BEGIN Provided entries
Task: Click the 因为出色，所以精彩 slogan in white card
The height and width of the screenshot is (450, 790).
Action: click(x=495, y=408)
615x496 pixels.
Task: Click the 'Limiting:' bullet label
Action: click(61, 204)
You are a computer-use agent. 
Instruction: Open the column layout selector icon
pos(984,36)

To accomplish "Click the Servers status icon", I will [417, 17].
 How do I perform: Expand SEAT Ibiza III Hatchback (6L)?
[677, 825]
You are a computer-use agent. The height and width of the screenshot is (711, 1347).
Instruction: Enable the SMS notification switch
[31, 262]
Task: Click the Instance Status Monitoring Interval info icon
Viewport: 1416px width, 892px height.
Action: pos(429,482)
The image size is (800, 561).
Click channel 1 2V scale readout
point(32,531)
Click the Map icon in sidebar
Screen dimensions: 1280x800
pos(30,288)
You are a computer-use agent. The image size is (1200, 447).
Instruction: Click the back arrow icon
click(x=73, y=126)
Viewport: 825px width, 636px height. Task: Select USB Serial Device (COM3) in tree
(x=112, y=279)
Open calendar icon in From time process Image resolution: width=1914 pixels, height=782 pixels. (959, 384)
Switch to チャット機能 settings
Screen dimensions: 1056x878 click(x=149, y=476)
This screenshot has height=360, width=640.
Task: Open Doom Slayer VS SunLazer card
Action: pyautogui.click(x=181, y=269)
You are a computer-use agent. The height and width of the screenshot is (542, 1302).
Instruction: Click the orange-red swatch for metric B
END Provided entries
**Problem description:**
From the line holding "How do I perform: Expand" to the line holding "Open calendar icon", inclusive, restate each line above exactly as written.

**Reply to the exercise:**
 How do I perform: Expand SEAT Ibiza III Hatchback (6L)?
[677, 825]
You are a computer-use agent. The height and width of the screenshot is (711, 1347).
Instruction: Enable the SMS notification switch
[31, 262]
Task: Click the Instance Status Monitoring Interval info icon
Viewport: 1416px width, 892px height.
Action: pos(429,482)
The image size is (800, 561).
Click channel 1 2V scale readout
point(32,531)
Click the Map icon in sidebar
Screen dimensions: 1280x800
pos(30,288)
You are a computer-use agent. The image size is (1200, 447).
Instruction: Click the back arrow icon
click(x=73, y=126)
Viewport: 825px width, 636px height. Task: Select USB Serial Device (COM3) in tree
(x=112, y=279)
Open calendar icon in From time process Image resolution: width=1914 pixels, height=782 pixels. (959, 384)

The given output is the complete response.